The above-described mechanism of pectin jelly applicable to agaropodobnyh substances. However, the nature of these gelling agents, their molecular structure and physicochemical properties require some features noted gelation process.
The molecular weight of pectin in 5 times higher than that of agar and 20 times greater than that of agaroid. Comparing the structure of the molecules of these substances, it is easy to see that in the molecules of agar and agaroid no carboxyl COOH groups, methyl groups OCH3So characteristic of the pectin molecule. The agar molecule (and possibly agaroid) sulfate group is present HS04. Hence, in a solution of magnitude of the potential on the surface of the agar and agaroid molecules will be much lower than the surface of pectin molecules. Accordingly, it will be small and the thickness of the diffusion layer. These characteristics of high-molecular ions, as noted above, determines the magnitude of the electrostatic repulsion forces at the molecular association.
From the functional groups of the molecules, it can also be concluded that the molecules of agar-like substances are less polar than the molecules of pectin; therefore, their aggregation can also occur with small amounts of sugar in the liquid phase. Even with a small concentration of hydrogen ions or potential-determining ions, barrier-free coagulation conditions are ensured. Apparently, for the molecules of agar-like substances, neutralization coagulation prevails in the solution, when the energy barrier is suppressed by the adsorption of potential ions HE ”, Ca++, Mg++ and etc.
The most important characteristic of agar and gels agaroidnyh determining their physico-chemical, structural, and mechanical properties, is the high value of the charge of the anion, which is caused by the number of sulfate groups per unit weight of gelling agents and cationic nature.
Introducing into a molecule or agar agaroid one or another cation can be known in advance to change the direction of the high amount of charge of the anion, and hence the physical and chemical properties of gelling agents.
SN Stavrova and FP Bounegru found that with an increase in the electrolytic dissociation of the cation, substituted agaroid samples, their viscosity increases in dilute solutions and the degree of swelling in water, but this decreases the ability to studneobrazovaniyu.
They have the best ability studneobrazuyuschey cation-exchanged samples Ba++ and Ca++-agaroida, ie just those molecules on the surface of which the solution will be a minimum potential.
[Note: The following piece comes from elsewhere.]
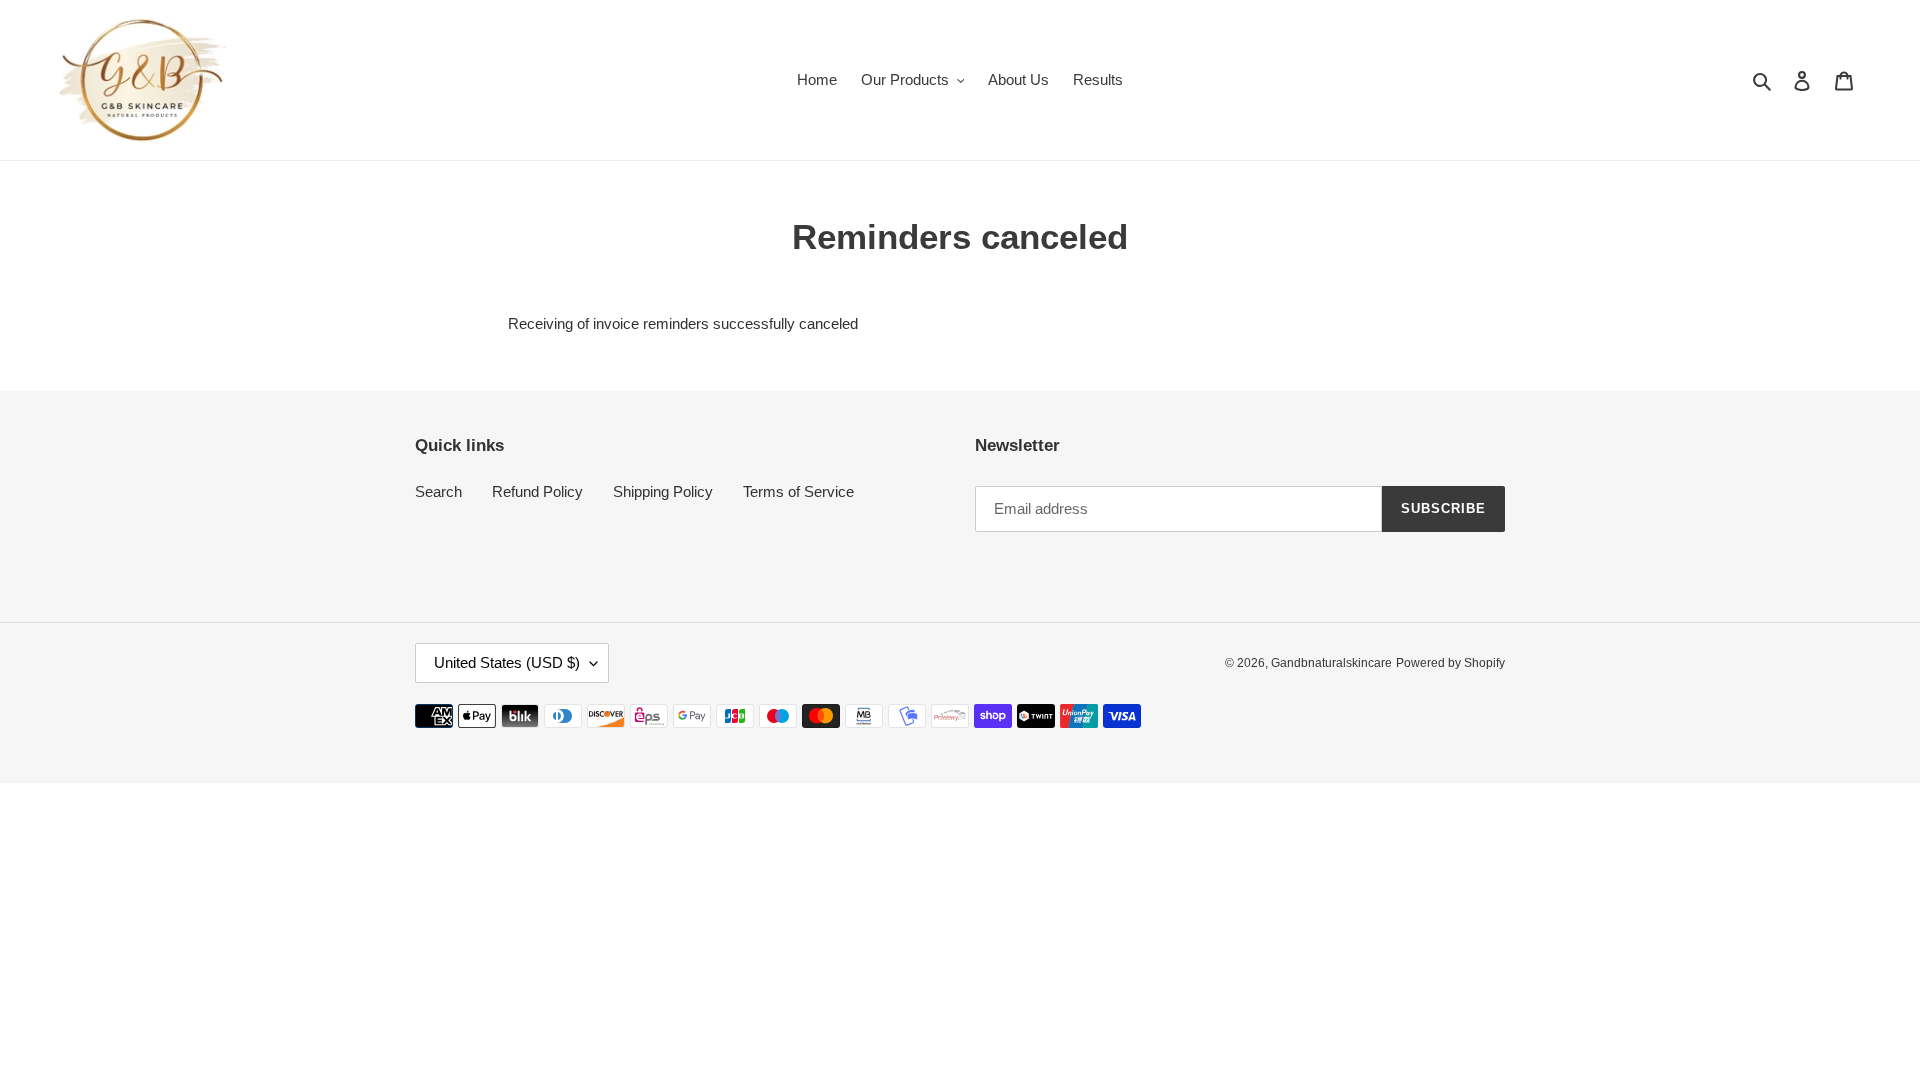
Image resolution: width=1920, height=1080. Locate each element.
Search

When acidifying agar jelly masses, the concentration of potential-determining OH ions “in the liquid phase decreases, which causes a decrease in gel-forming ability. The previous interpretation of the hydrolyzing effect of acid on a molecule of agar-like substances must be considered erroneous.
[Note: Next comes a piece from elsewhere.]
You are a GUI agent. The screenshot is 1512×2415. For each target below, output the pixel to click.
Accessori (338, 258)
The difference in the action of acids and their sodium salts on the strength of jellies is explained by various changes in the solubility of agar and agaroid. When organic acids that form insoluble or sparingly soluble salts with calcium are added to the jelly, the dissociation of molecules of partially released agar or agaric acid is largely suppressed by the acidic medium, and therefore no noticeable changes in the strength of the jelly are observed. With the introduction of sodium salts of these acids, which is often practiced in the production of jelly marmalades, agar (agaroid) is enriched in sodium, the solubility of its molecules increases, which increases the overall concentration at a given temperature and promotes the formation of stronger jellies.